§ **Texto para leitura**
Opinião

A perda de uma chance probatória aplicada ao Processo Penal: o caso do HC 829.723

Autor

  • José Gutembergue de Sousa Rodrigues Júnior

    é advogado associado do escritório Gonçalves Santos Advogados mestre em Ciência Política pela Universidade Federal de Campina Grande doutorando em Ciências Jurídicas pela Universidade Federal da Paraíba especialista em Direito Público membro do Grupo de Pesquisa Sistema de Justiça e Estado de Exceção da PUC-SP e pesquisador do Núcleo de Pesquisa de Interpretação e Decisão Judicial (Nupid).

18 de janeiro de 2024, 17h13

Conforme noticiado por esta ConJur, o Superior Tribunal de Justiça aplicara, recentemente, através do voto do ministro Teodoro Silva Santos, relator do caso, a teoria da perda de uma chance probatória ao processo penal. No caso em questão, HC 829.723, uma das vítimas havia informado à polícia que o roubo foi captado por câmeras de segurança no veículo, enquanto outra teria dito que os assaltantes foram apoiados por um veículo e informou o modelo, a cor e a placa.

Nenhuma dessas informações, contudo, fora averiguada nas investigações. No caso, acertadamente, entendeu o relator que as imagens das câmeras de segurança e a apuração sobre o veículo envolvido em roubo seriam, de fato, de importância salutar para alcançar a correta solução para o crime, vez que a filmagem poderia comprovar a tese defensiva ou, até mesmo, colocar a salvo de quaisquer dúvidas a versão acusatória, reforçando-a [1].

A teoria da perda da chance probatória também já tinha sido usada pelo STJ para absolver adolescente [2]. A ideia central seria que, se a acusação não produz todas as provas possíveis e essenciais para a elucidação dos fatos, omitindo-se e deixando deliberadamente de produzir provas essenciais, retirando do acusado a chance de que a sua inocência seja afastada de boa-fé, estaria caracterizada a perda da chance probatória. Neste artigo, aprofundaremos esta ideia e buscaremos demonstrar o porquê, cientificamente e juridicamente, ela estaria correta.

Primeiramente, ressalta-se que o tema fora mencionado, originalmente, pelo magistrado e professor Alexandre Morais da Rosa, ainda em meados de 2014 [3], e depois aprofundado em artigo específico (DA ROSA; RUDOLDO, 2017) [4].

§ **Dados registrados**
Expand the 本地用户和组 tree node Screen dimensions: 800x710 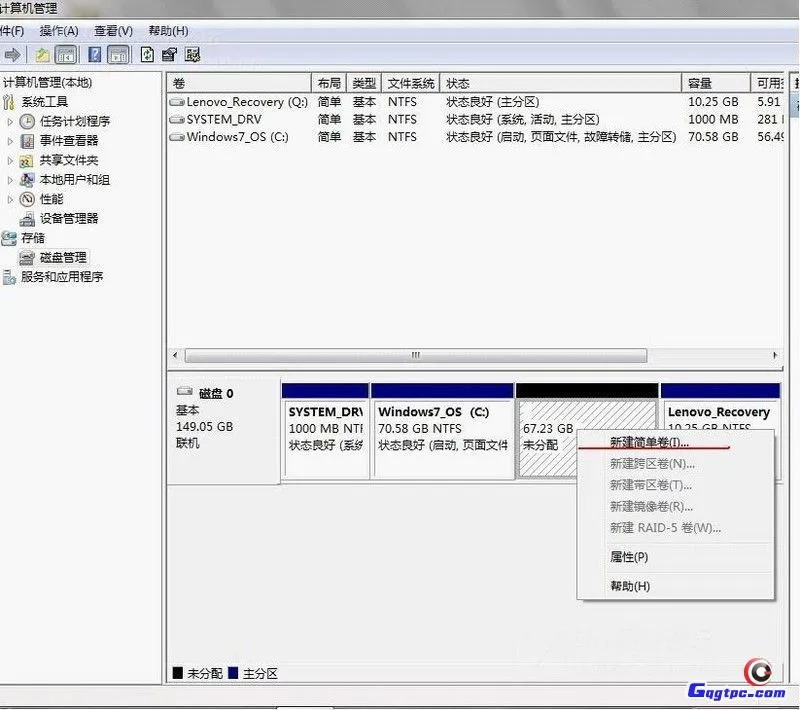(10, 180)
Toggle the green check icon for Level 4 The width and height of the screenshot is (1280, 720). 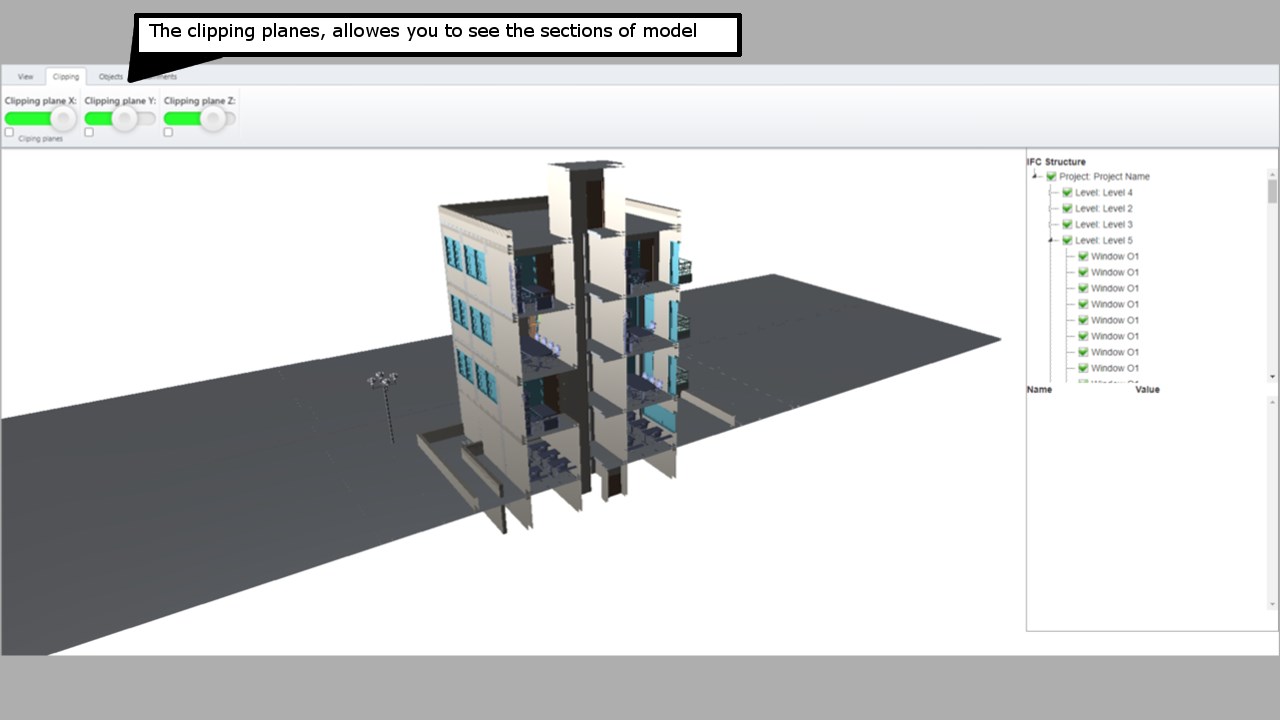[1066, 192]
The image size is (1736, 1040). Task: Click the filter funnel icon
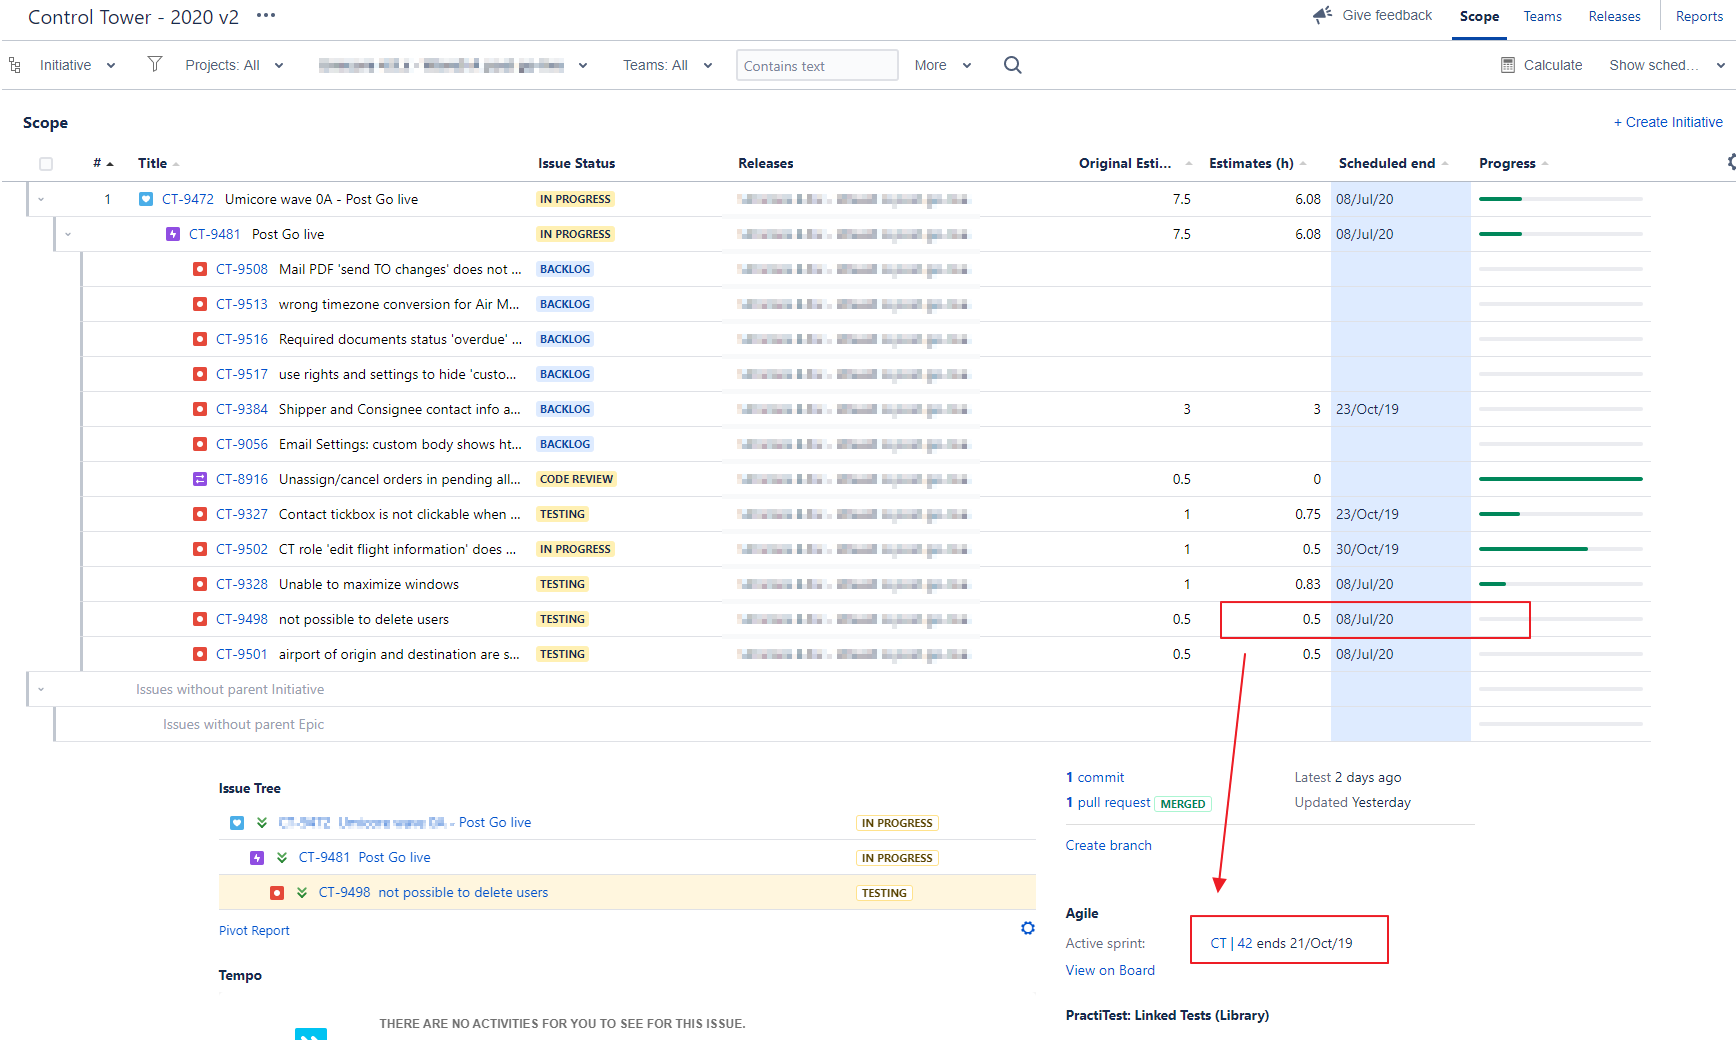pyautogui.click(x=155, y=64)
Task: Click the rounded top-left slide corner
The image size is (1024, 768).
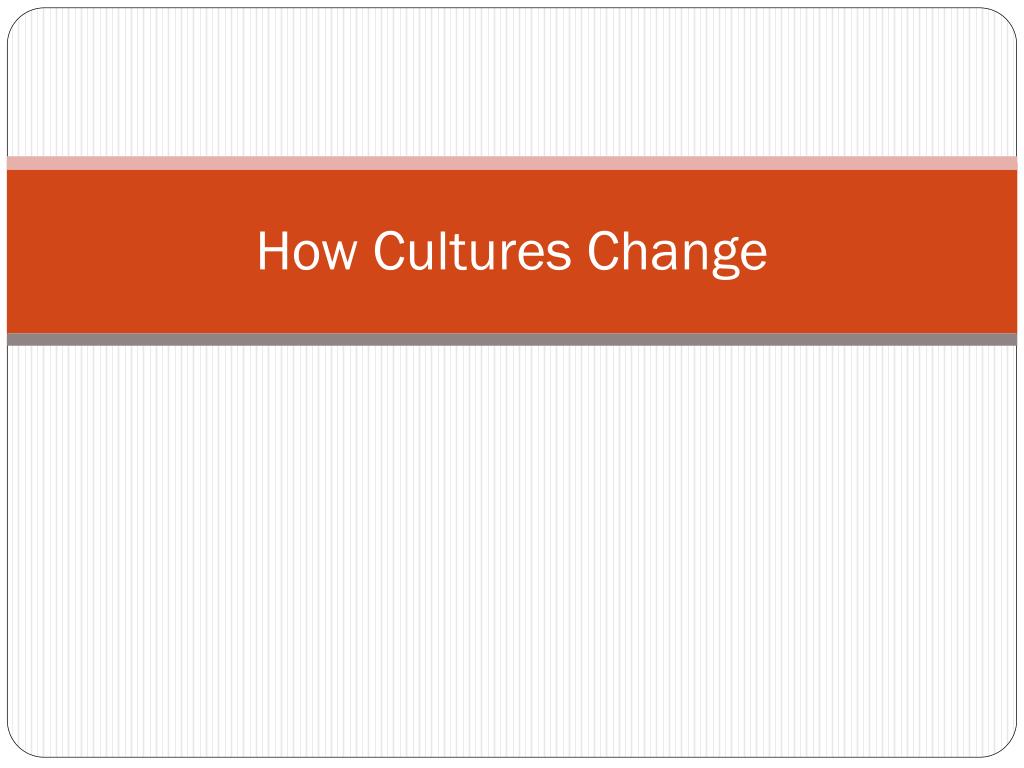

§ **Objetivo do exercício**
Reproduza, sem nenhuma alteração, o trecho do artigo sobre a perda de uma chance probatória que começa em "A perda de uma chance probatória aplicada" e termina em "Decisão Judicial (Nupid).".

§ **Resposta à tarefa**
A perda de uma chance probatória aplicada ao Processo Penal: o caso do HC 829.723

Autor

  • José Gutembergue de Sousa Rodrigues Júnior

    é advogado associado do escritório Gonçalves Santos Advogados mestre em Ciência Política pela Universidade Federal de Campina Grande doutorando em Ciências Jurídicas pela Universidade Federal da Paraíba especialista em Direito Público membro do Grupo de Pesquisa Sistema de Justiça e Estado de Exceção da PUC-SP e pesquisador do Núcleo de Pesquisa de Interpretação e Decisão Judicial (Nupid).